Merely offering a product that could violate copyrights was not enough to warrant a conviction, the jury instructions said.

Well, that clears DeCSS up, then!

If only it were that simple, eh?

TWW

Although it sounds good there is a catch (3, Insightful)

i_luv_linux (569860) | more than 11 years ago | (#4909114)

In this case, we should remember that Adobe backed from its initial claims and thus opened the way for a win for the Elcom. This will probably not be true for other cases, and from what I understood the "intention" thing is too shaky. It is too subjective, another jury with a different atmosphere can find the defendant guilty. So overall I think we are still not so sure about the power of DMCA.

What about the issue of jurisdiction? (1)

s1234d (542588) | more than 11 years ago | (#4909119)

Surely the major issue in this case is validity of prosecuting somebody in Russia under US law? Can anybody give details as to whether this was included in the legal arguments?

This case isnt even about copyright (1)

NynexNinja (379583) | more than 11 years ago | (#4909167)

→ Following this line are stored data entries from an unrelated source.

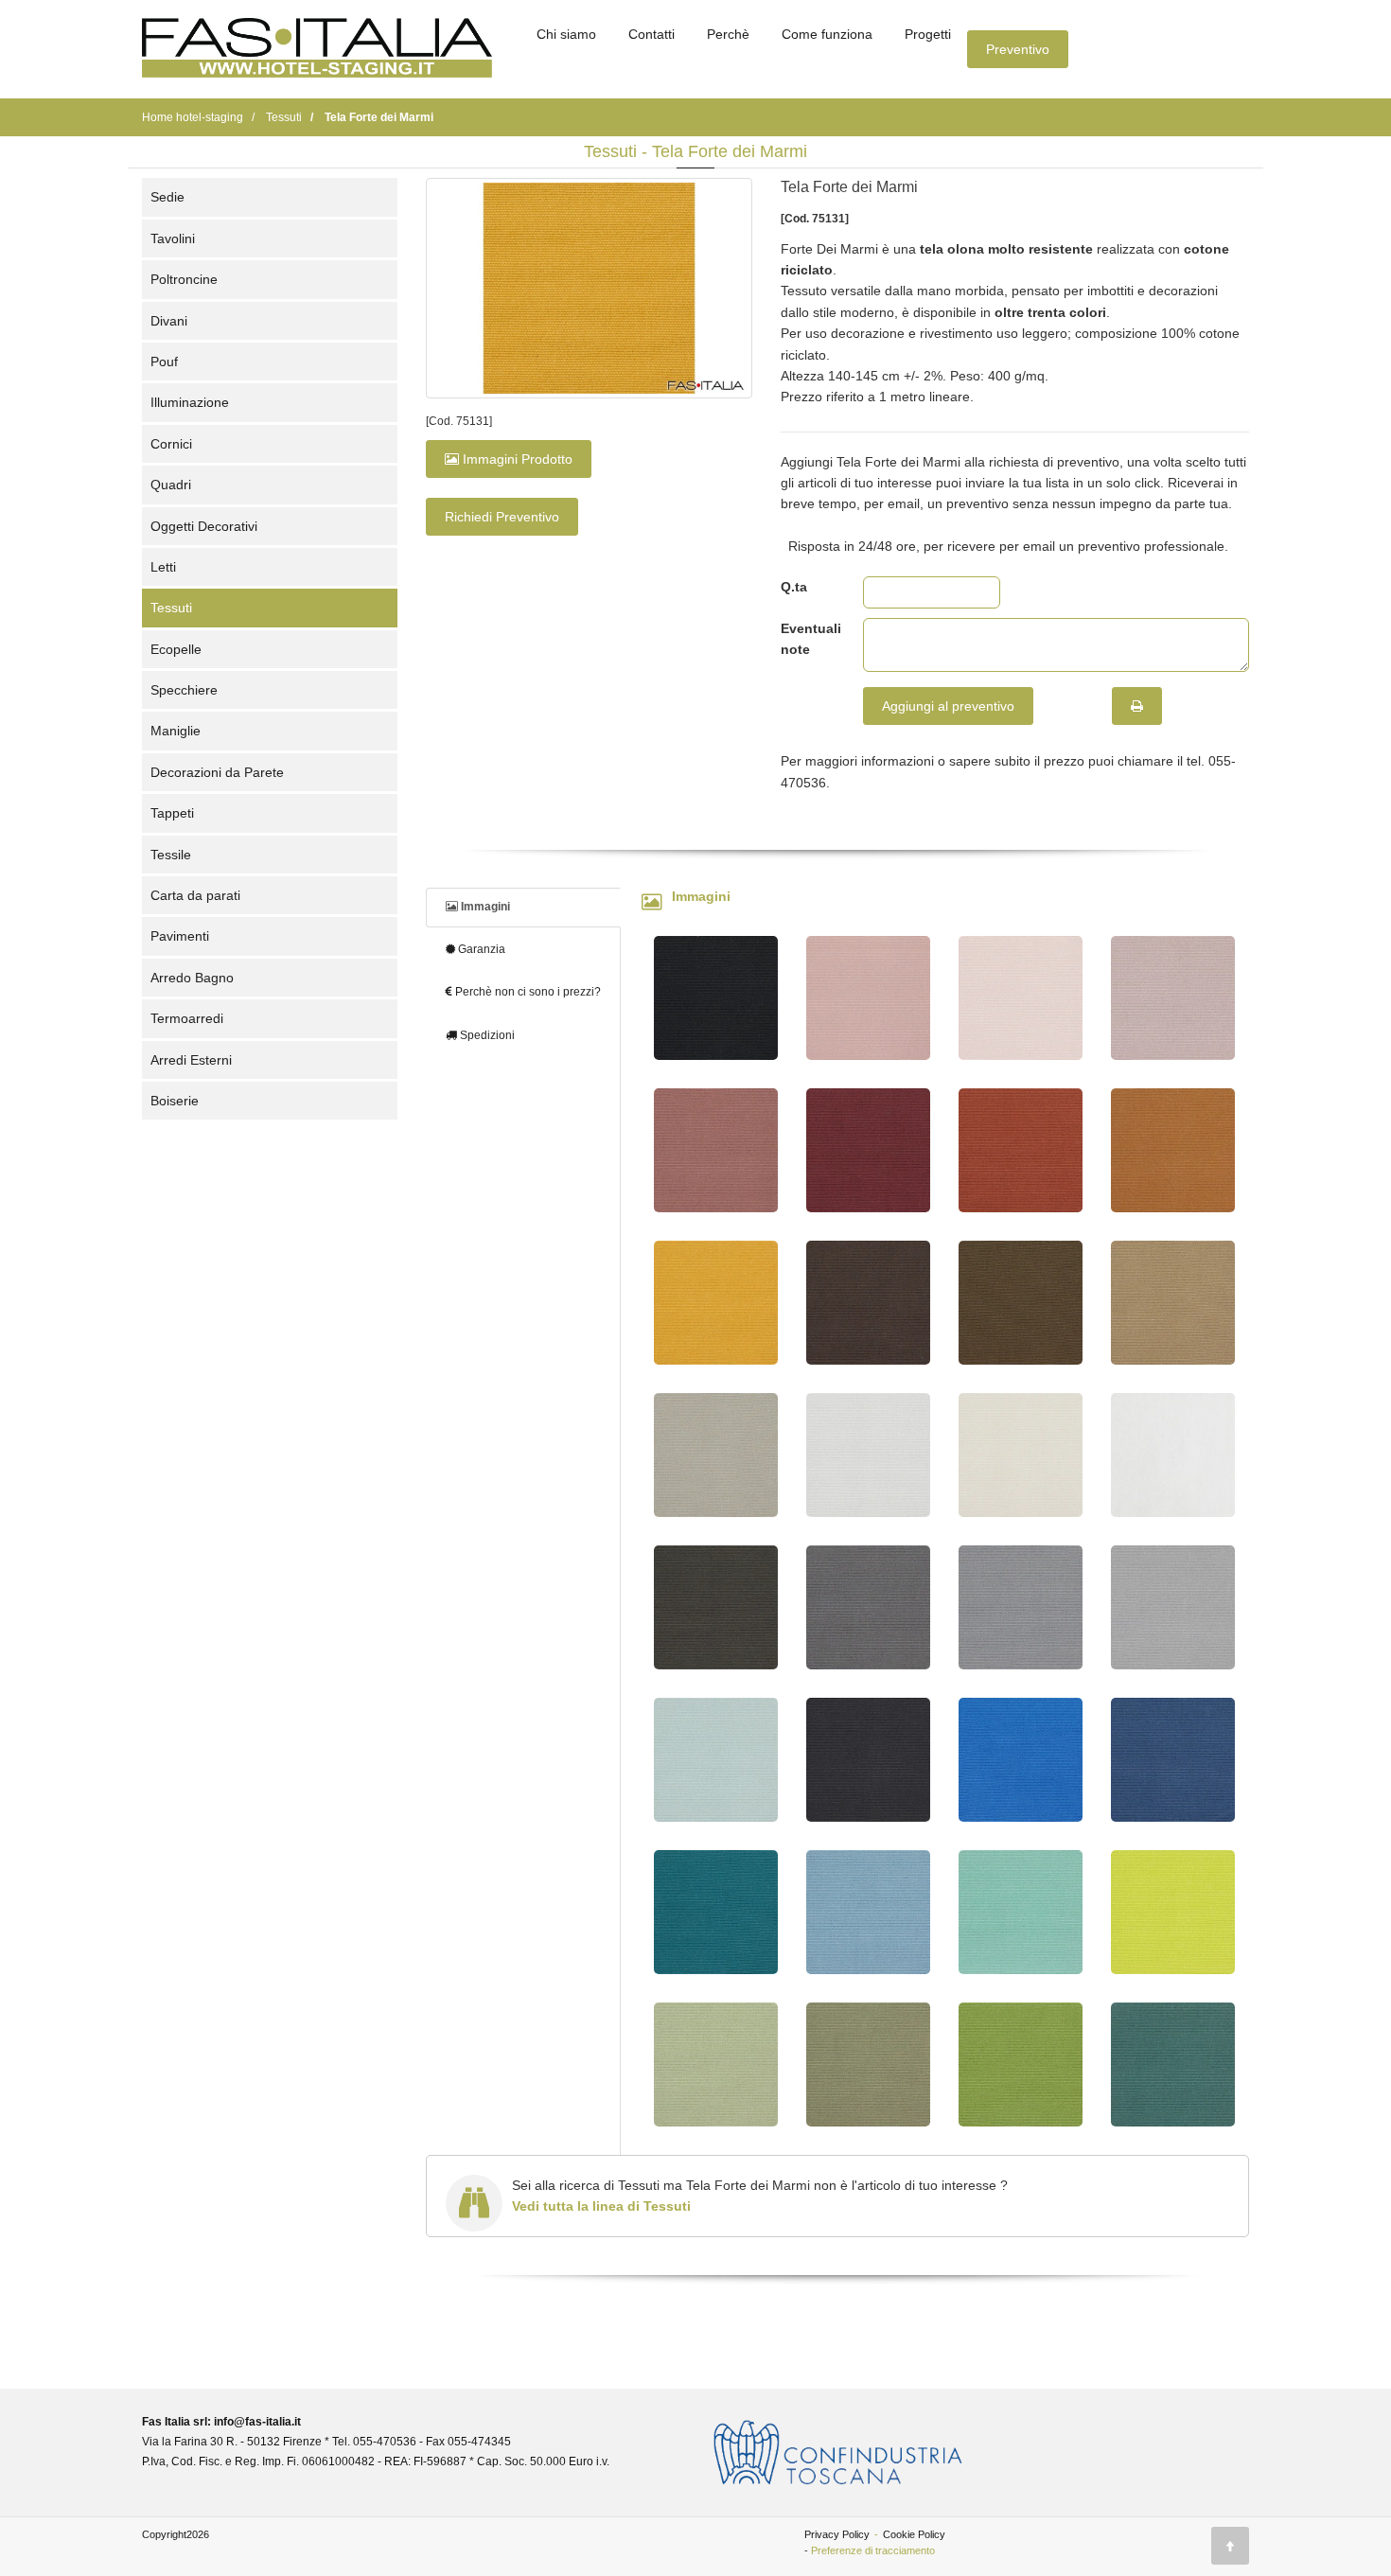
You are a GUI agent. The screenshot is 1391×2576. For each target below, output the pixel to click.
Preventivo (1017, 49)
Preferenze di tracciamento (873, 2550)
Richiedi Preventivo (502, 516)
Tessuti (171, 607)
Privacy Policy (837, 2534)
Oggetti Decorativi (203, 526)
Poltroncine (184, 279)
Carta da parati (195, 895)
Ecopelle (176, 649)
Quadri (170, 484)
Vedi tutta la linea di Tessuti (601, 2206)
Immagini (484, 906)
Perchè (728, 34)
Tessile (170, 854)
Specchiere (184, 689)
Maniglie (175, 730)
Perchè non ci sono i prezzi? (526, 991)
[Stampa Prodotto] (1137, 706)
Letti (163, 566)
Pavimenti (179, 936)
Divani (168, 320)
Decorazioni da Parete (217, 772)
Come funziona (827, 34)
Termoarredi (186, 1018)
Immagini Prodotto (515, 459)
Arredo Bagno (192, 977)
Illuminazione (189, 402)
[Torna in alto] (1230, 2546)
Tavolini (172, 238)
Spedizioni (486, 1035)
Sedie (167, 196)
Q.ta (794, 586)
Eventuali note (808, 639)
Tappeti (172, 812)
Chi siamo (566, 34)
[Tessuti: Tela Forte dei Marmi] (589, 288)
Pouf (164, 361)
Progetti (928, 34)
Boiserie (174, 1100)
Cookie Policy (914, 2534)
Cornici (171, 443)
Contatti (651, 34)
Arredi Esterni (191, 1059)
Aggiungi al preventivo (948, 706)
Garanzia (480, 949)
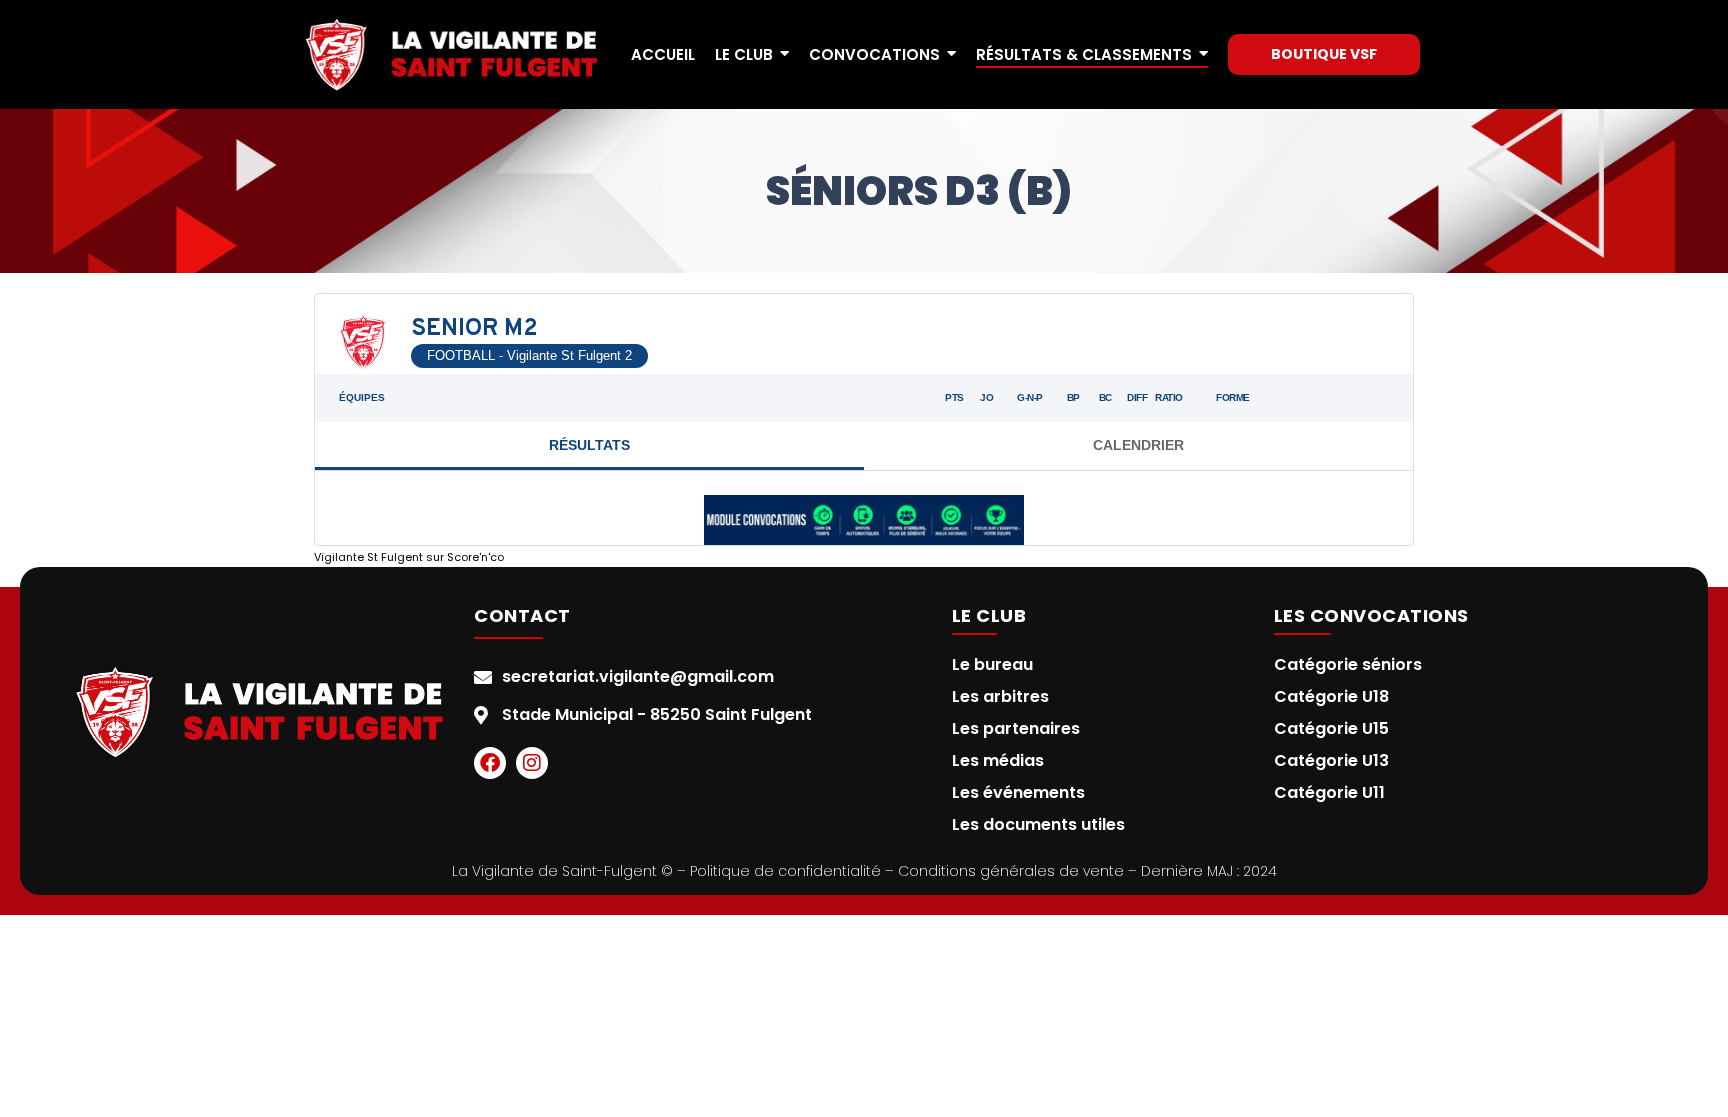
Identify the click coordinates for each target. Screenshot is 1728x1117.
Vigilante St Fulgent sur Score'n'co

Its about freedom of speech. Source code is speech. I think they should take it to the next level, get this DMCA law exposed for the fraud that it is. Its a blatent restriction on everyones freedom of speech and expression.

Huge Win? (2)

mlknowle (175506) | more than 11 years ago | (#4909174)

This isn't a legal win; the provisions of the DMCA itself were never called into question - just the efforts to comply with them.

Is is, of course, a great time to make a donation to the EFF [eff.org] so that they can keep up the fight!